Parages (pane mundial)
Lambada C-Print Mounted on Diabond
48"x83"
2004

Just makes me wish for the ten millionth time that I was artistic, and not just creative.

Creative - Artistic = eccentric






(by the way, theres a marker titled "Rods of steel" that referred to a picture that for some reason didnt show up.... its below... imagine the gams a girl would have living in any of those houses!)


Thursday, January 28, 2010

Monday, January 18, 2010

Urban Adventurist: The Junction


The Junction is the Bermuda triangle of Toronto. Everyone has heard of it, not many have been there. The truth is, most people have no idea exactly where it is. And once you go there, there is no coming back. People disappear into the Junction, never to be seen from again. It was armed with only this knowledge that I left for my adventure.

(Ed Note*** This is in no way meant to be any sort of a travel guide. It chronicles the journey from my house to this place, and includes anything of interest I see along the way. If you were planning to use this to plan your day trip.... well... don't do that. Not unless you were planning on leaving from and returning to my house)
View Urban Adventurist: The Junction in a larger mapI got off to a little bit of a rough start, heading straight north from my house and ending up in a little bit of a sketchy neighbourhood just north and east of Bloor and Dufferin.
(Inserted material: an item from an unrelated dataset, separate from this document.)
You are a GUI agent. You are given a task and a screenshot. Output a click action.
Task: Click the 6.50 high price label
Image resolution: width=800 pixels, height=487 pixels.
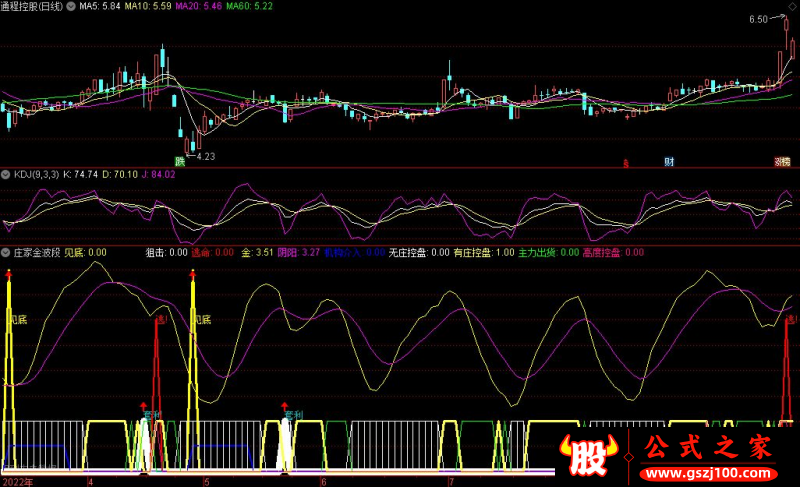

Urban Adventures need to happen in a place you feel safe getting lost and wandering around in. When you have your phone out and 9-1 dialed (finger hovering over the last 1), you know you have to find a new street to walk on.

But I quickly got my groove back by hopping onto Wallace heading west. 2 minutes later I stumbled upon the
watertower at the corner of Ward and Wallace. It doesn't look like much. But any local tech geek worth his facebook status knows that this abandoned building is the home to the new office of Ubisoft. Its pretty cool that they found a space this big in a building that has some history behind it. No
t sure what it was in its heyday, but it brings a very industrial age to mind. Which is funny, because I guess animators and game designers are just the factory workers of the new millenium. You need a TONNE of them to get out any mass of product, performing repetitive and highly specialized craft skills.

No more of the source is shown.